### What you need to do
Go through the entries below and print each one exactly, leaving out pictures.

### Listed entries
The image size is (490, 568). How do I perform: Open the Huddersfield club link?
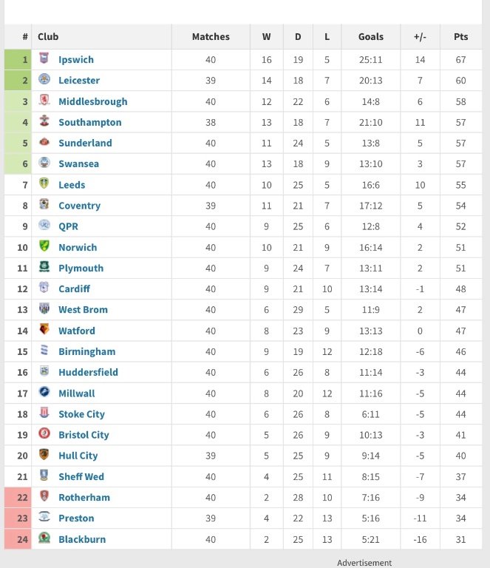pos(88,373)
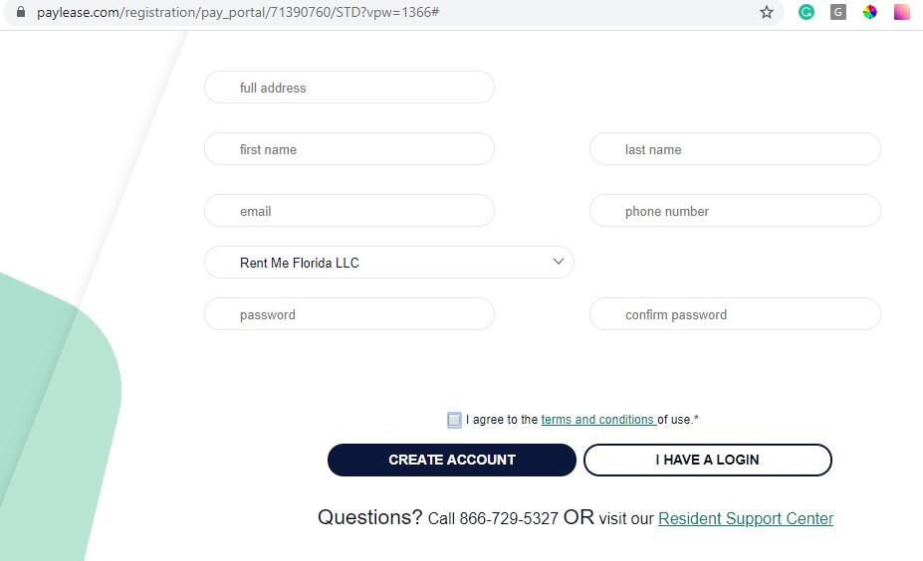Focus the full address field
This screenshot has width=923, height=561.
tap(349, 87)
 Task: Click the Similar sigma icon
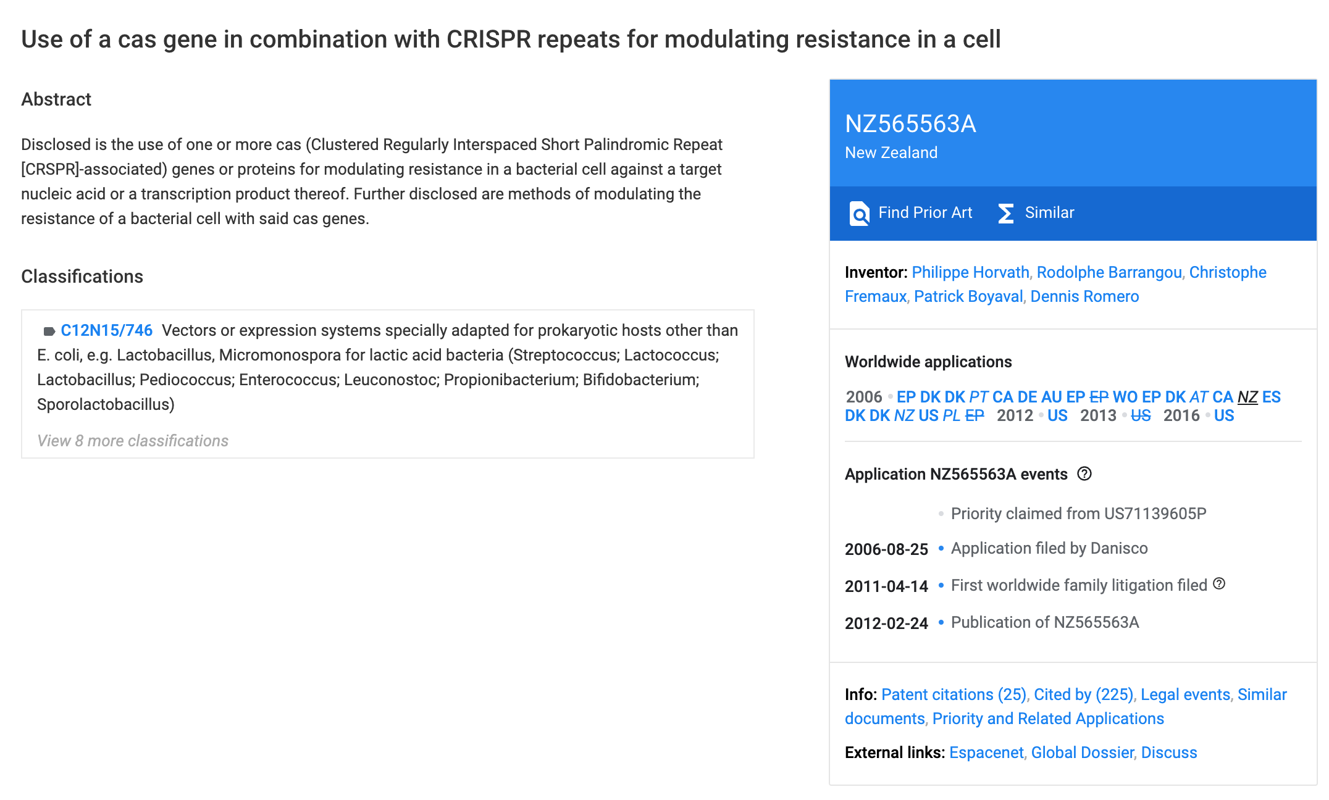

### Exercise solution
The image size is (490, 568). How do I perform: Open the Huddersfield club link?
pos(88,373)
Focus the full address field
This screenshot has width=923, height=561.
tap(349, 87)
 Task: Click the Similar sigma icon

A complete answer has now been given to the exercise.